By the year 2050, nearly 80% of the earth’s population will reside in urban centers. Applying the most conservative estimates to current demographic trends, the human population will increase by about 3 billion people during the interim. An estimated 109 hectares of new land (about 20% more land than is represented by the country of Brazil) will be needed to grow enough food to feed them if traditional farming practices continue as they are practiced today. At present, throughout the world, over 80% of the land that is suitable for raising crops is in use (sources: FAO and NASA). Historically, some 15% of that has been laid waste by poor management practices. What can be done to avoid this impending disaster?
It has been estimated that it will require approximately 300 square feet of intensively farmed indoor space to produce enough food to support a single individual living in an extraterrestrial environment (e.g., on a space station or a colony on the moon or Mars). Working within the framework of these calculations, one vertical farm with an architectural footprint of one square city block and rising up to 30 stories (approximately 3 million square feet) could provide enough nutrition (2,000 calories /day/person) to comfortably accommodate the needs of 50,000 people employing technologies currently available. The answer to this problem is to grow our crops and other foodstuffs in what is referred to as a vertical farm.
Vertical farming is the practice of producing food in vertically stacked layers, such as in a skyscraper, used warehouse, or shipping container. Vertical farming uses indoor farming techniques and controlled environment agriculture (CEA) technology, where all environmental factors can be controlled.

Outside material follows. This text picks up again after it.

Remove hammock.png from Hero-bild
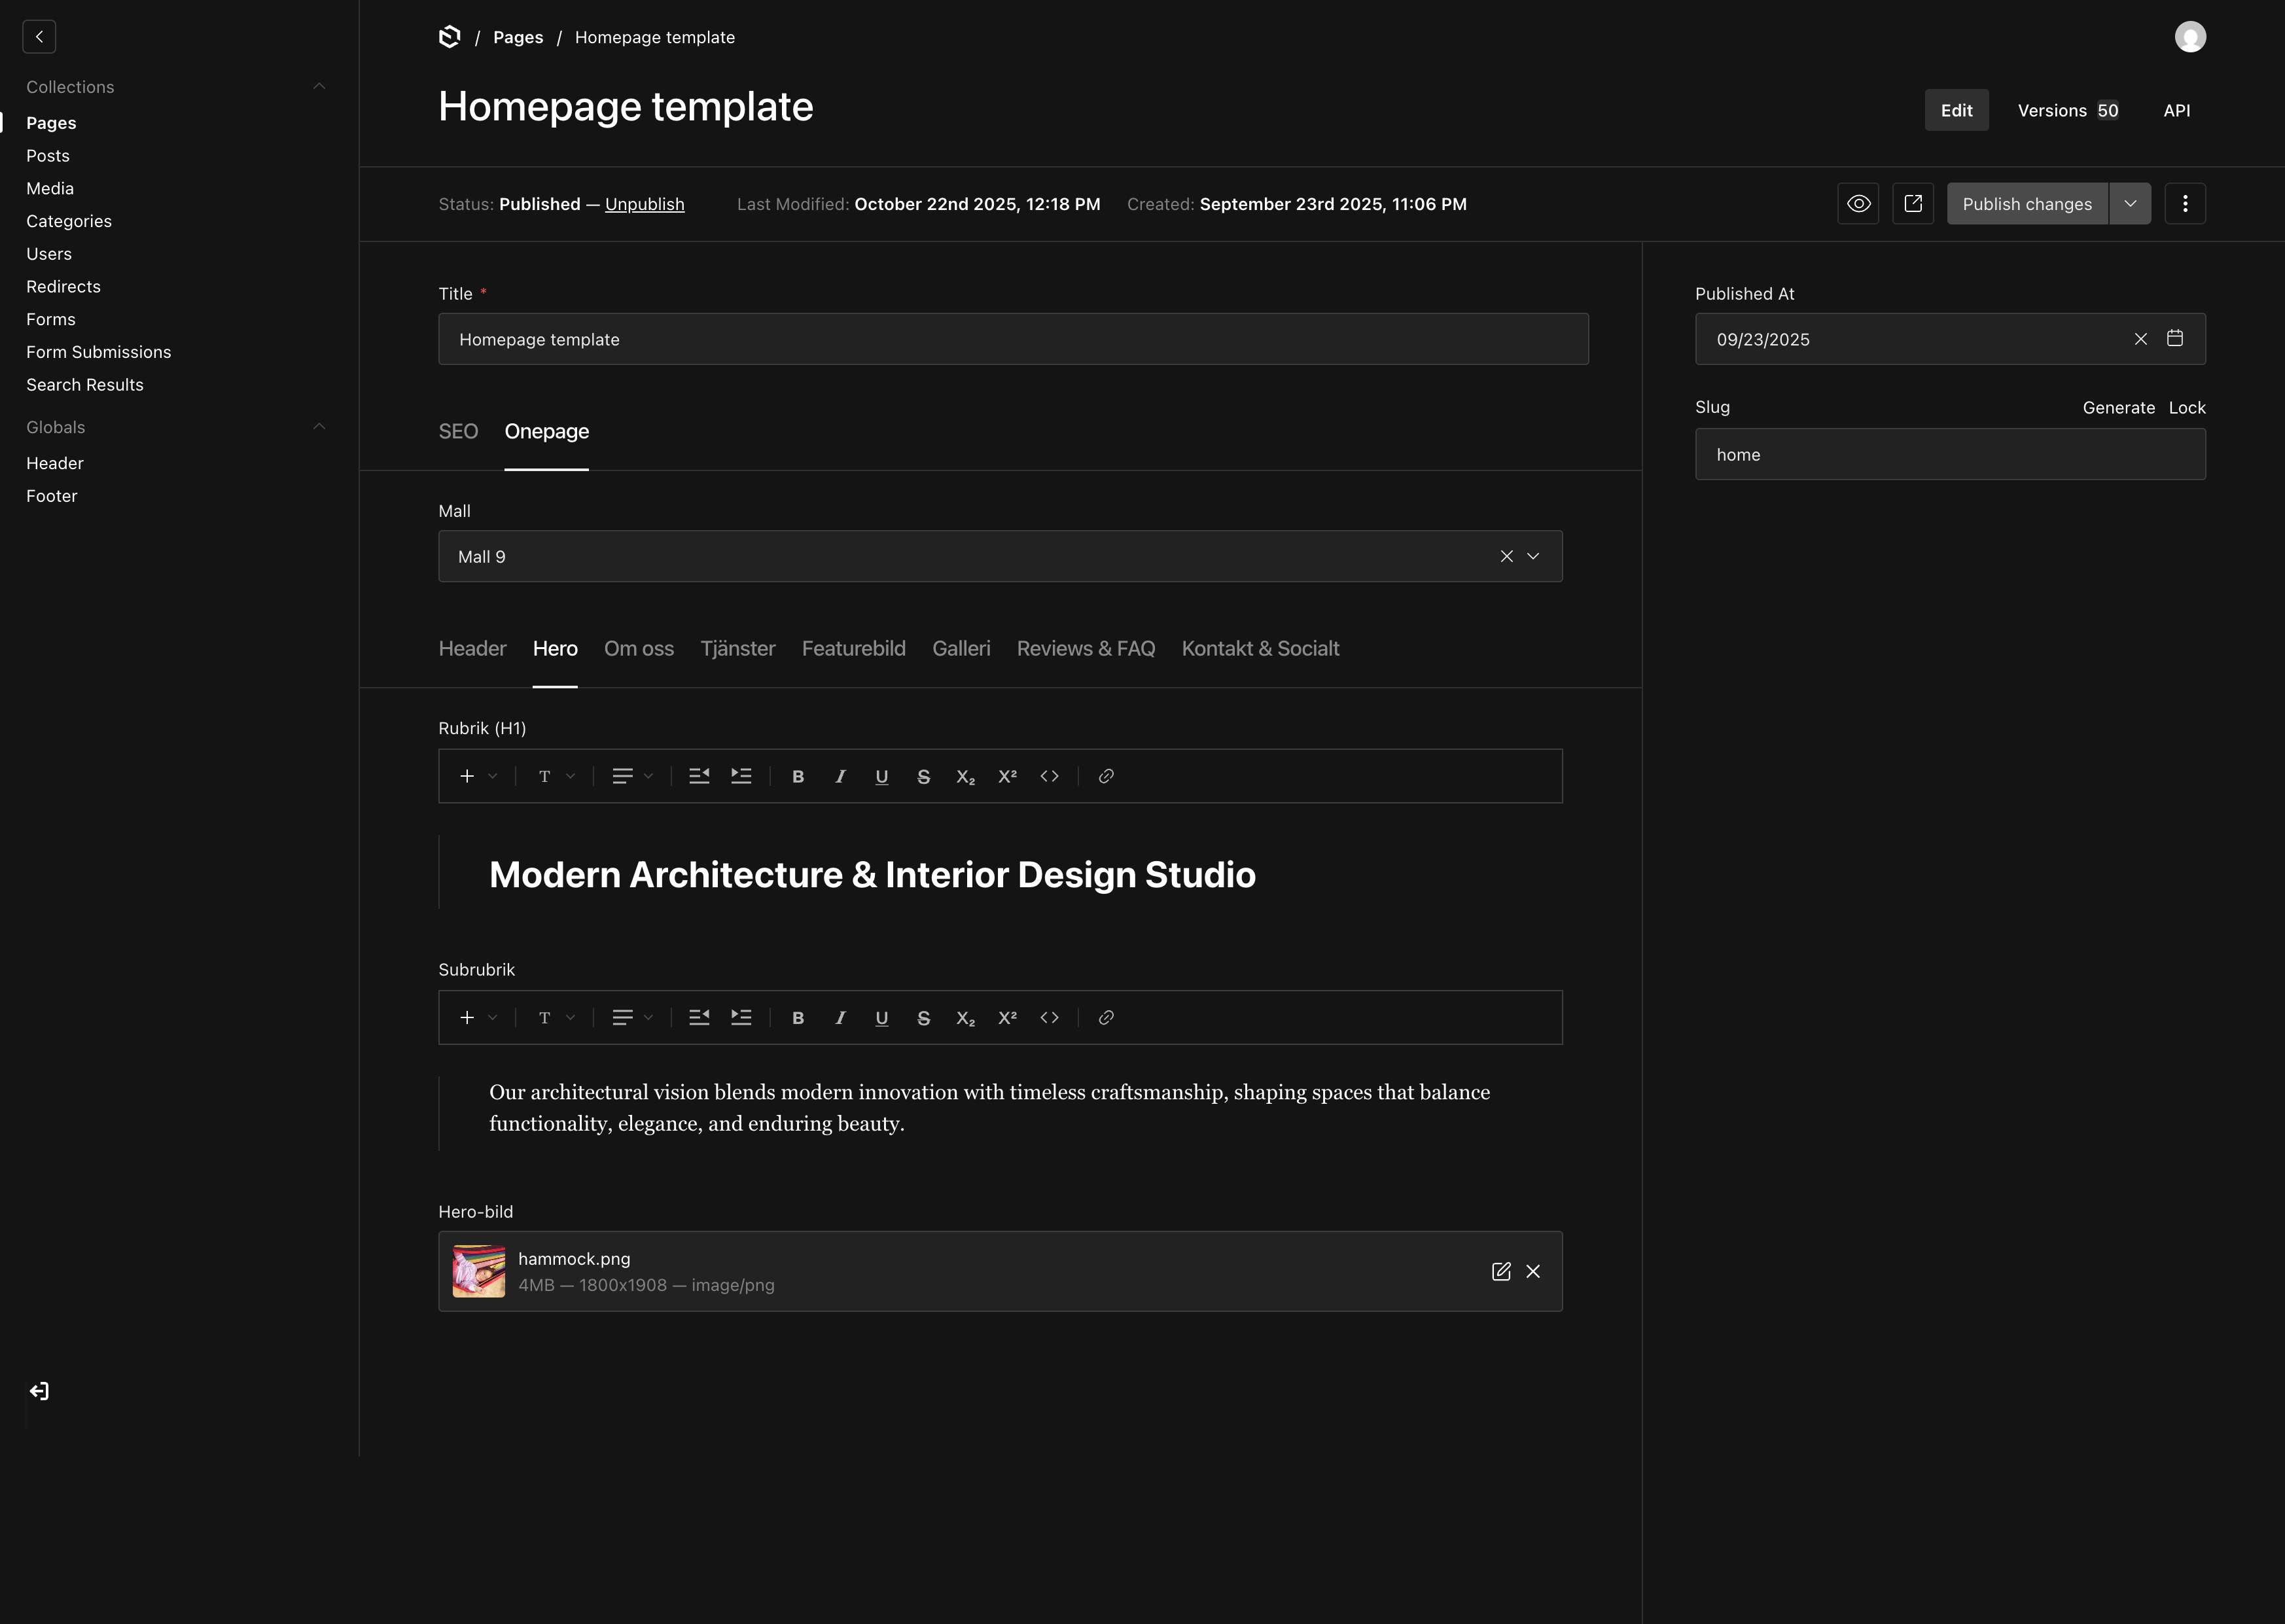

American ecologist Dickson Despommier has been a chief advocate for vertical farms for over a decade. One concept of hers is a 21-story transparent skyscraper dedicated to growing food that could be built in the heart of a city like New York City. Foods grown in vertical buildings would be free of pesticides and other chemicals. A variety of crops could be cultivated in the same building. Crops could be grown year-round in any location including on desert land as well as tundras. There would be no chemical agricultural runoff into our waterways. There would be a significant saving in the use of fossil fuels needed to run farm machinery. Since the vertical farm building would supply the locality that it is standing in it would not be necessary to transport farm products long distances. This would save a great deal of money maintaining our infrastructure. We would not have the problem of weather-related crop failures. Energy used within the vertical farm building could be once more added to the grid. Urban employment would occur. Farmland could go back to nature which would help restore the echo systems. Vertical farming would eliminate the need for harmful herbicides and pesticides while maximizing food taste and nutrition. There would be a great efficient saving of water that could be reused in the process. Vertical farming would use 8% of the water required for land farming. Yields are approximately 20 times higher than the normal production volume of field crops. It would provide higher quality produce with greater nutritional value and a longer shelf life. The crops that are likely to be grown are high-value nutritious crops – like tomatoes, lettuces, green crops.
The bottom floor of the vertical agricultural building could even be used to produce aquaculture products high in protein. Aquaculture also is known as aquafarming is the farming of aquatic organisms such as fish, crustaceans, molluscs, and aquatic plants. An additional advantage to this aqua farming is that waste material from species of fish being farmed could easily be collected and used to produce needed energy in the vertical building.
So how does it work?
Inside the farm, there are no natural seasons, nights or days. Light, air humidity, and temperature are all tightly controlled. As soon as one harvest is in, another begins each plant is expected to yield between 22 and 30 harvests a year. Long rows of LED tubes shed light at the exact wavelength each plant needs to thrive. There is a great saving in the use of LED tubes that produce a purplish light which is much better for the growth of the plants than that of white light. Instead of soil, the plants are grown on a cloth, or in aquaponics and hydroponics systems. When cloth is used the roots of the plant are rooted on a cloth that is misted with nutrients.
Companies already poking around this field include Amazon, Starbucks, Kellogg, Target, and many of the world’s largest food-producing corporations. As seem to be the trend nowadays China is moving forward faster than the US. China will soon dominate. Its government is quietly building at least three “agricultural parks”–massive indoor growing fields. China’s serial food-quality crises have made safety and purity a paramount concern for consumers, and indoor farms offer unprecedented quality control and predictability.
The goal is to have as much control over the variables as possible.The atmosphere resembles a clean room in a chip factory. The “farmers” are white-coated technicians, adjusting the environment and maintaining electrical and digital systems that regulate growth. Some farms even have automated conveyors that periodically move seedlings to bigger beds, replanting and respacing them under slightly different lights. Produce grown under such conditions typically matures faster, has more leaves, is crisper, tastes better, and stays fresh considerably longer than field-raised plants. The amount of water used is as little as 2% of what would be necessary outdoors.
In the future of our cities will be designed to take full advantage of vertical farming. Vertical farming will produce the foodstuffs needed to feed the population within the city and its surrounding population. The city’s of the future will be designed with this in mind. In some mid-eastern nations, this is already being done.